Un gros chien en pierre leur tient compagnie. Il empêche les autres d’y entrer (Henri est convaincu que le chien bouge) et surtout il ne fait pas de bruit, ce que le trio apprécie par dessus-tout. Un jour, ils décident de partir vers la liberté, là où se trouvent les peupliers de l’autre coté du cimetière, en effet, au-delà de la mort. Ils préparent leur stratégie de départ comme de vrais militaires et, dès lors, leurs rapports avec la vie semblent se transformer. L’espoir de sortir de cette « prison » les incite à manifester leur indépendance, même s’ils ne peuvent se mettre d’accord sur la manière de la réaliser. ..
Très vite, Gustave, pris de panique, se rend compte qu’il ne peut supporter la vie à l’extérieur de la maison. Puisqu’il boîte, Philippe craint de ne pas tenir le coup, et Henri, trop souvent victime d’évanouissements dus à une blessure de guerre, a peur de s’engager. Leur entreprise semble donc condamnée d’avance.

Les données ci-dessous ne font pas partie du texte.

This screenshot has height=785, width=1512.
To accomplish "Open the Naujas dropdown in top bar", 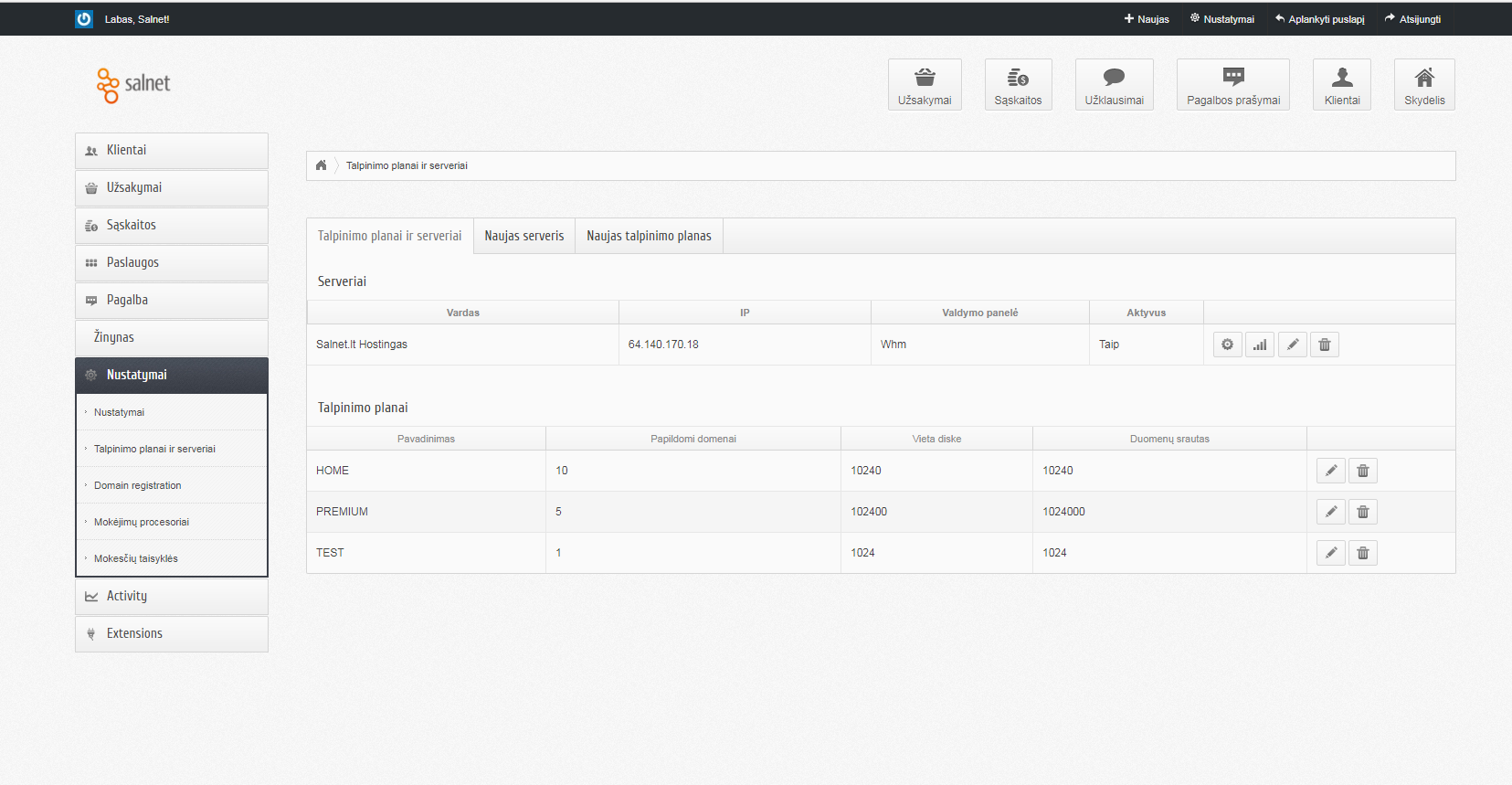I will [x=1147, y=19].
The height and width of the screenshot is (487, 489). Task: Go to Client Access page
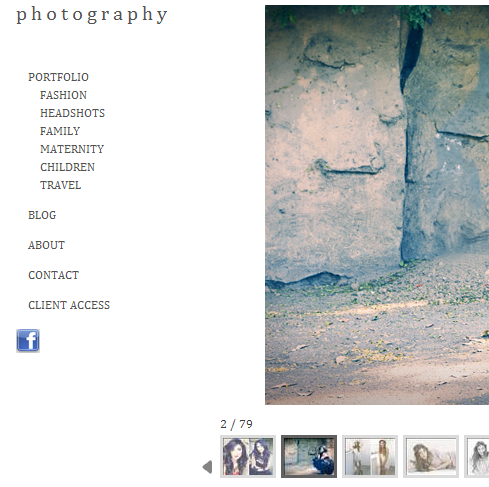(x=69, y=305)
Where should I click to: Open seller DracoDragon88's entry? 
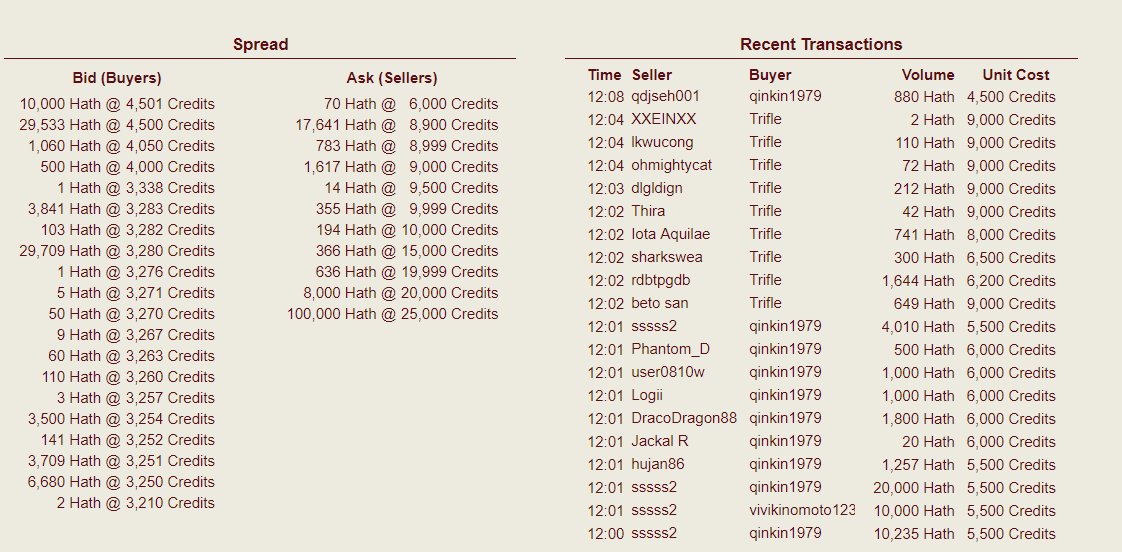(683, 419)
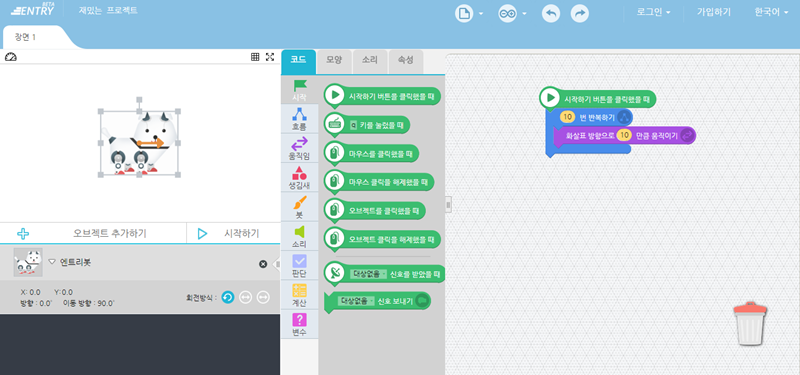The image size is (800, 375).
Task: Open the 로그인 dropdown menu
Action: coord(654,12)
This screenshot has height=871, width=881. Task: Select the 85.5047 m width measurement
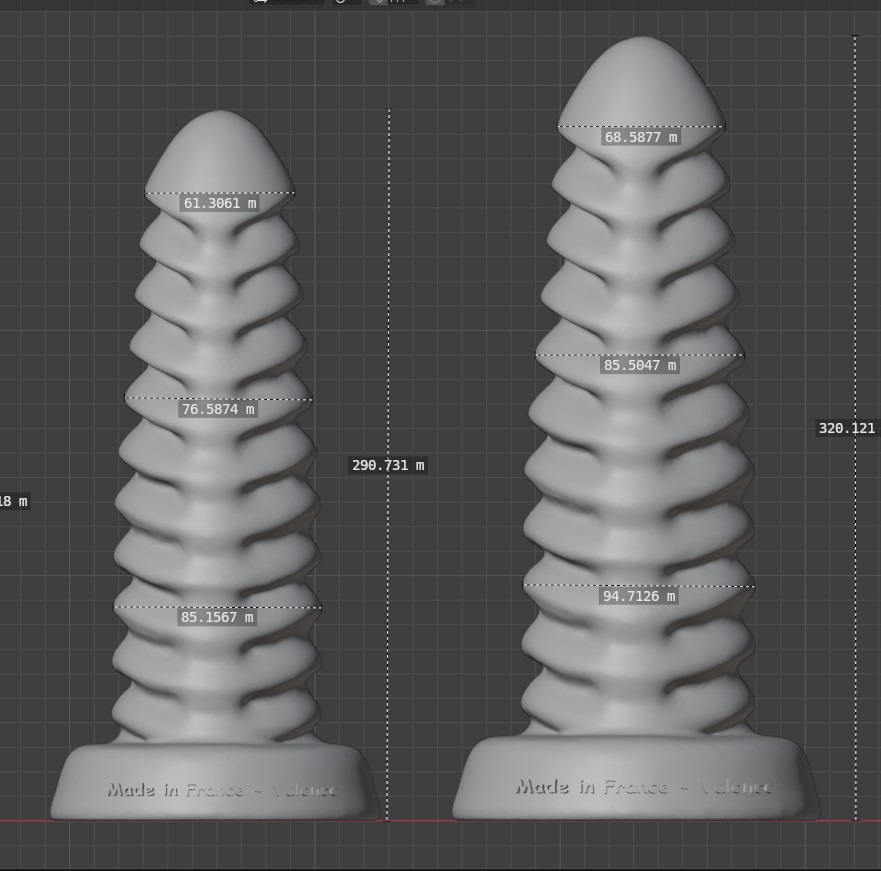640,366
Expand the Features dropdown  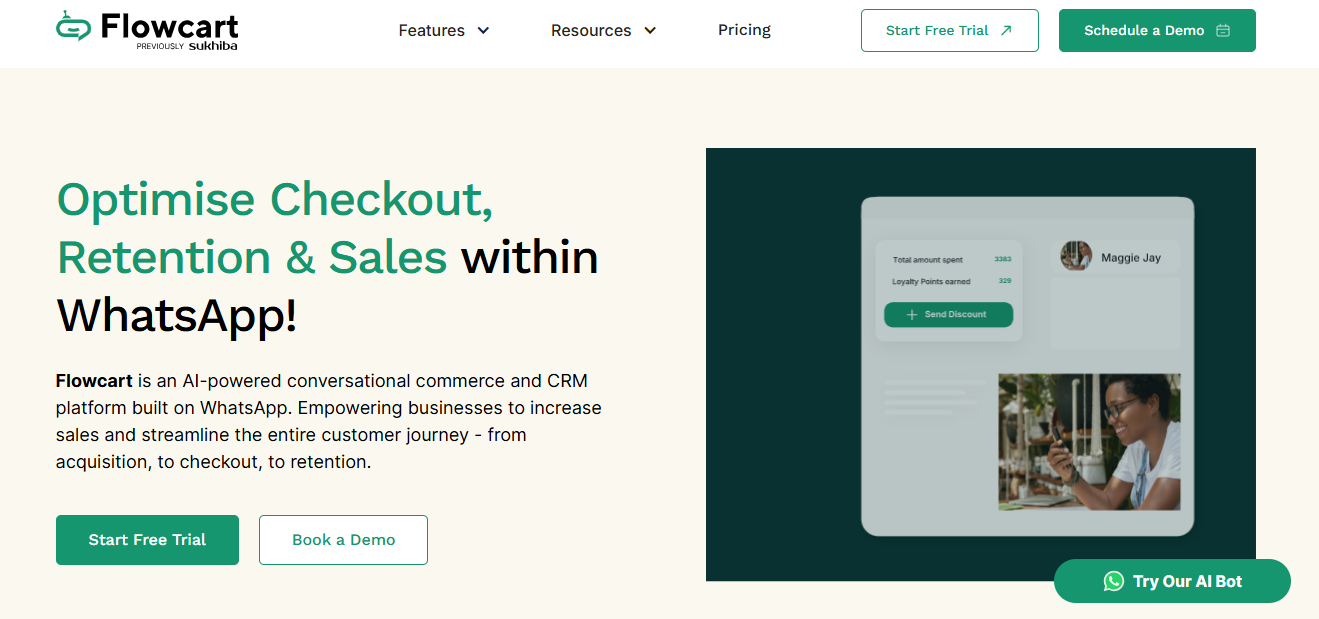click(444, 30)
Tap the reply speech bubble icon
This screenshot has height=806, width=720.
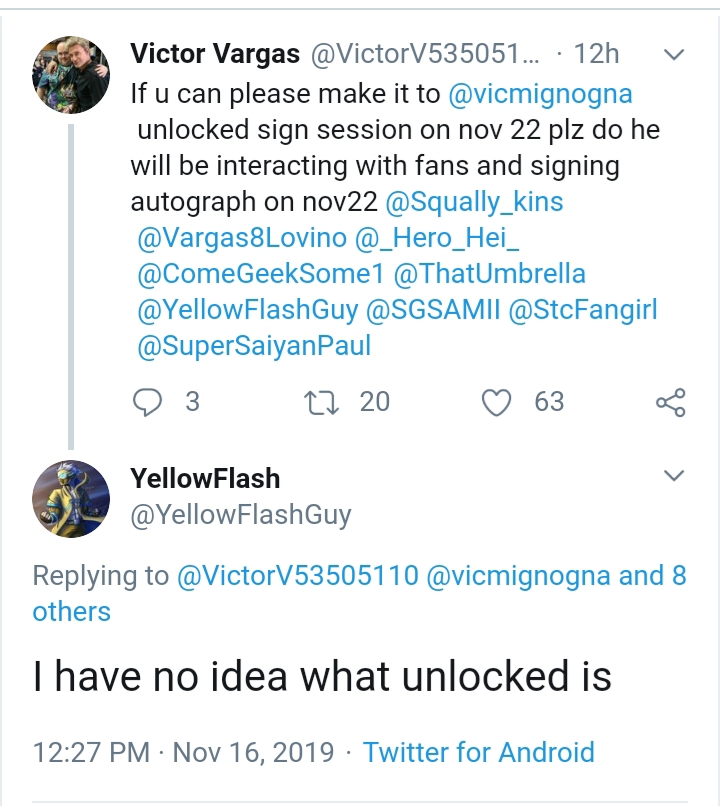click(147, 402)
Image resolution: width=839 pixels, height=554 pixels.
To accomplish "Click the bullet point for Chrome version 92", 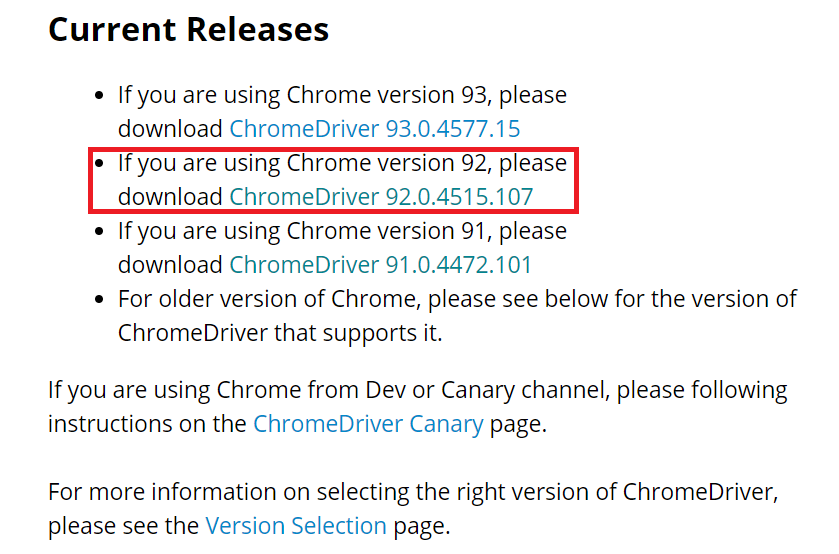I will [99, 164].
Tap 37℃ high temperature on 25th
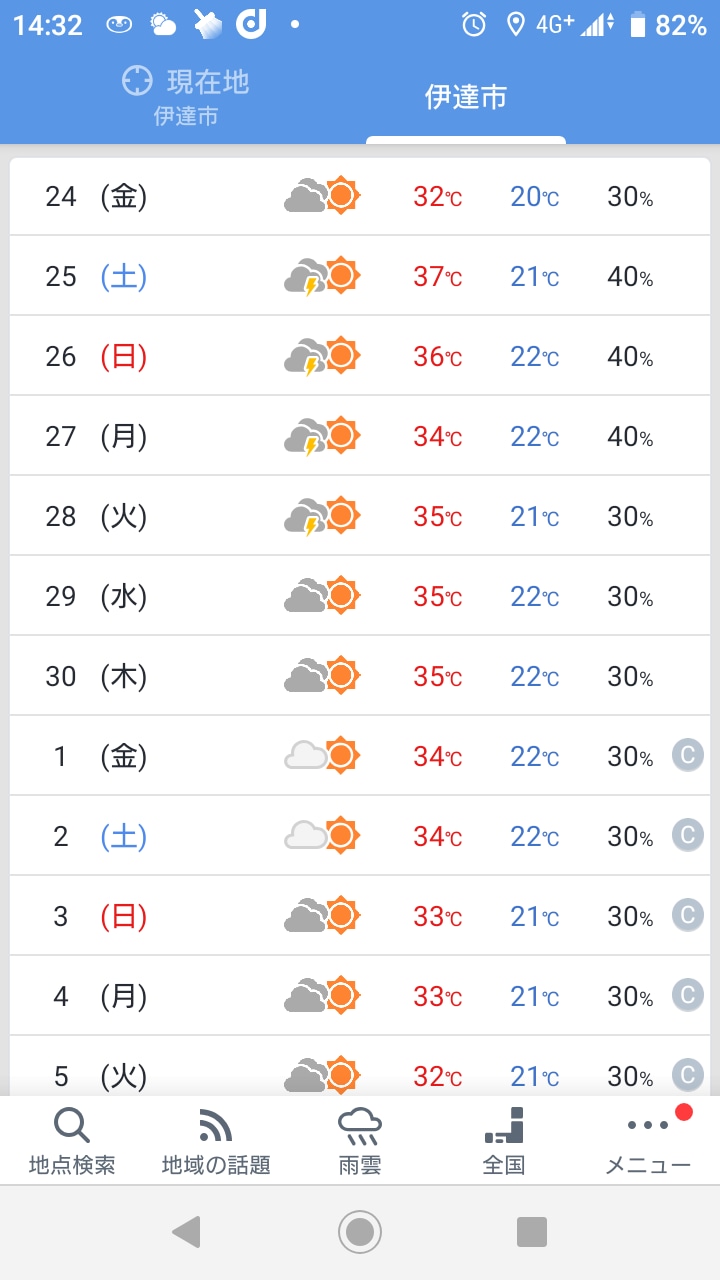Screen dimensions: 720x1280 click(438, 277)
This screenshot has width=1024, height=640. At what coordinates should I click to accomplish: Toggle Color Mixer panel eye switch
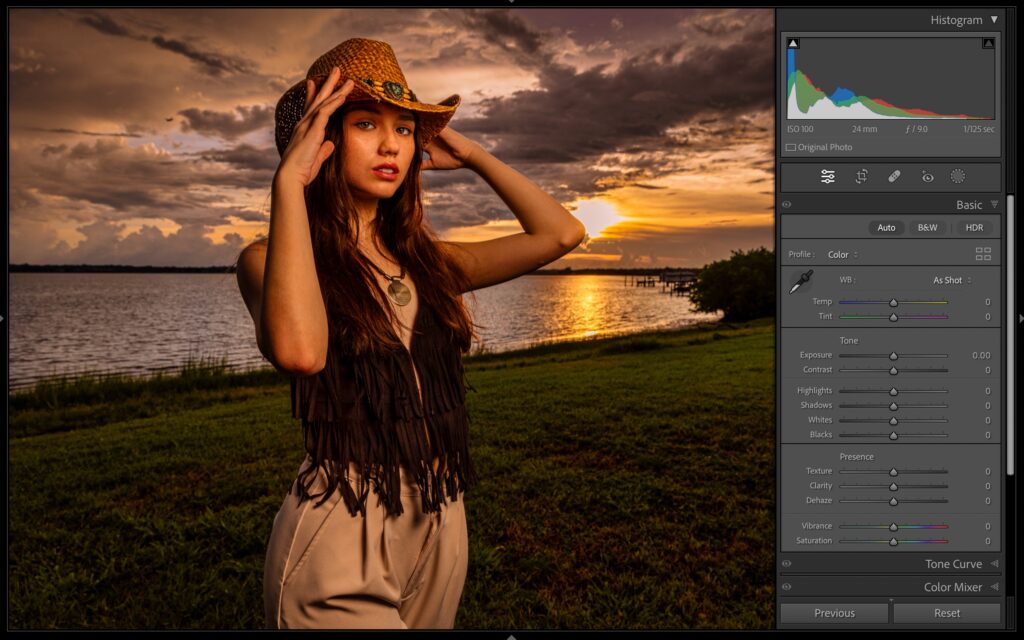coord(787,587)
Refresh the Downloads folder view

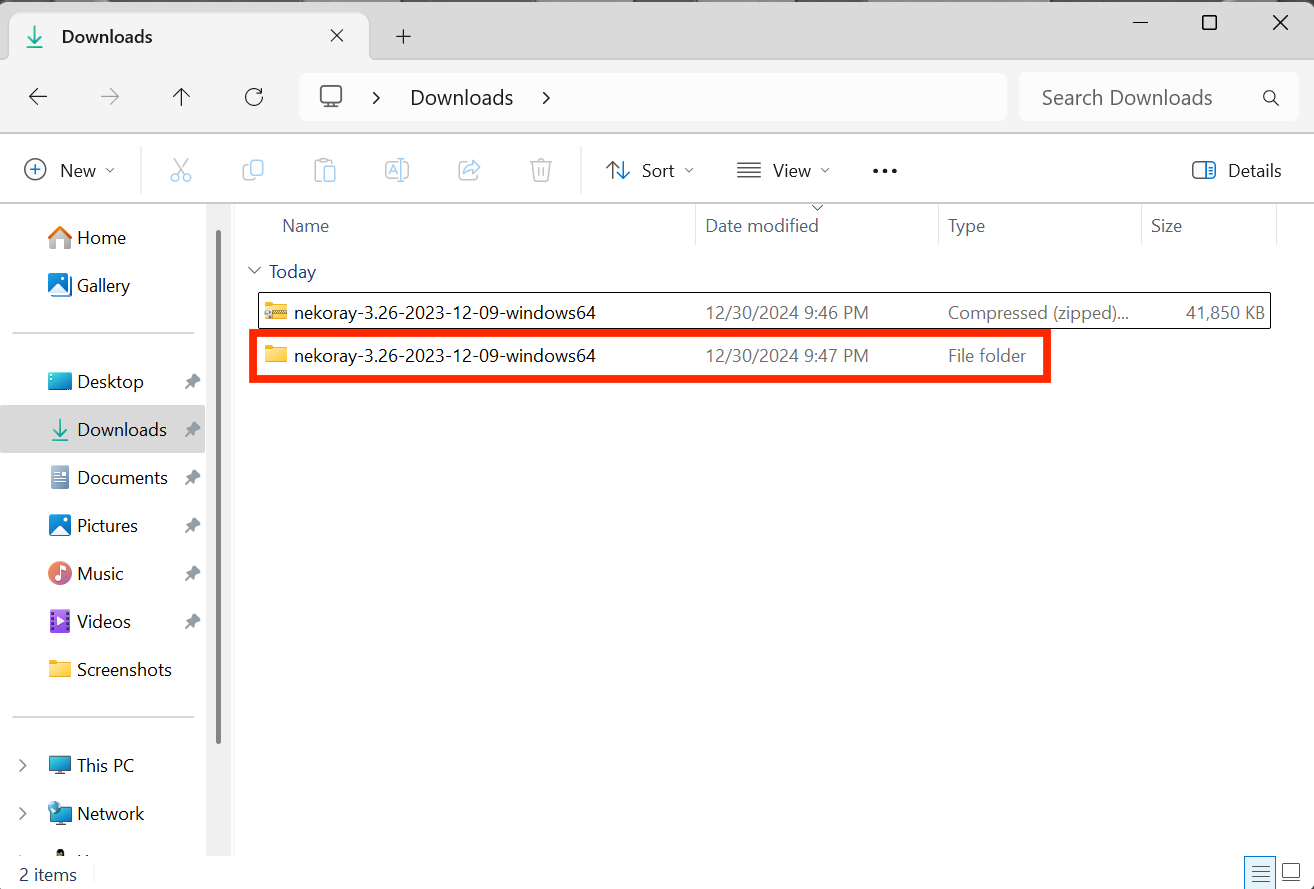pos(254,97)
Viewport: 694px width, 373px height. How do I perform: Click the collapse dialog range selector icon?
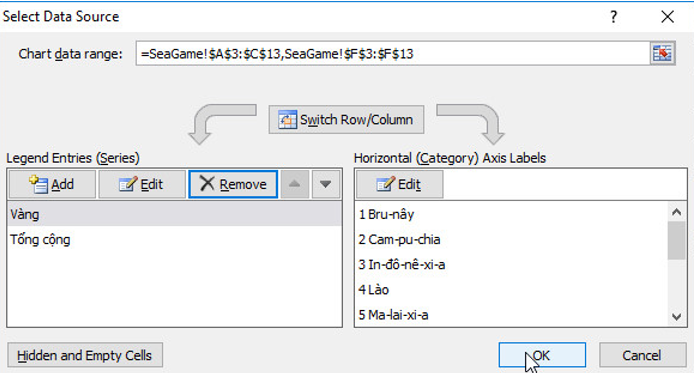pos(662,54)
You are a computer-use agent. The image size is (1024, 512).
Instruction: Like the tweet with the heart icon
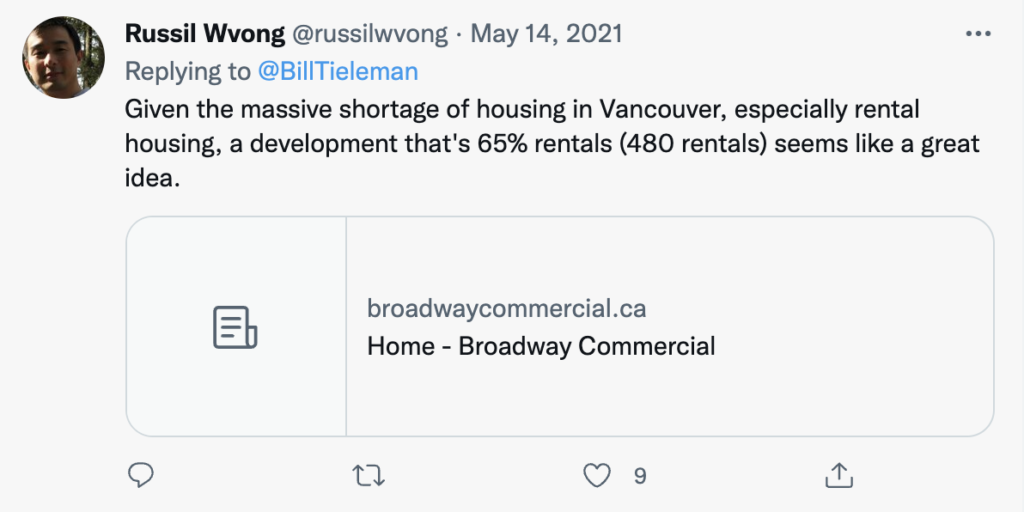tap(596, 475)
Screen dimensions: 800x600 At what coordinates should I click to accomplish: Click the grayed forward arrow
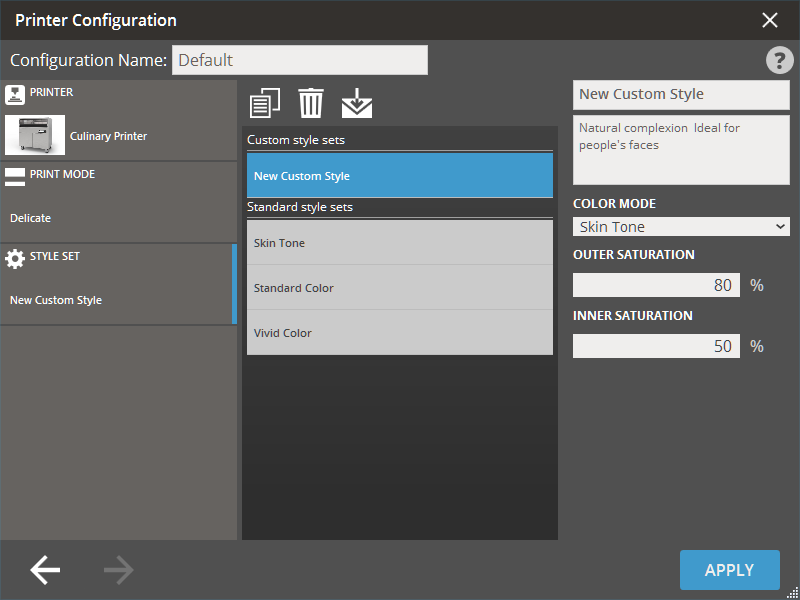coord(118,570)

Reste, cependant la signification symbolique de leur escapade , ce que la scénographie ne rend pas du tout . Puisque les peupliers dont ils ne cessent de parler deviennent le signe d’une libération désirée, quelque chose à quoi ils aspirent, mais qu’ils ne peuvent atteindre, nous ne devrions pas les voir! La réalité matérielle tue la magie du symbole, comme disait Maeterlinck, et ici, cela n’a jamais été si vrai… Le scénographe a en effet peint de gros arbres laids sur la toile de fond, directement derrière le mur en pierre placé derrière leur petite terrasse, comme pour insister sur le cloisonnement de leur monde. Cette représentation concrète d’une prison n’était pas nécessaire, puisque tout passe dans l’ imagination des trois pensionnaires et leurs échanges pétillants de vie.. Mais le texte est bien écrit, (et bien traduit) et le trio de comédiens est superbe: ils sont tellement à l’écoute de leurs discours mutuels que leur travail dépasse cette défaillance et nous fait envoler avec eux vers le monde des plaisirs interdits.
Un merveilleux moment de théâtre qui pourra toucher tous les âges.
Heroes de Gérald Sibleyras, traduite par Tom Stoppard, Irving Greenberg Theatre Centre à Ottawa dans une production du Great Canadian Theatre Company, jusqu’au 27 juin.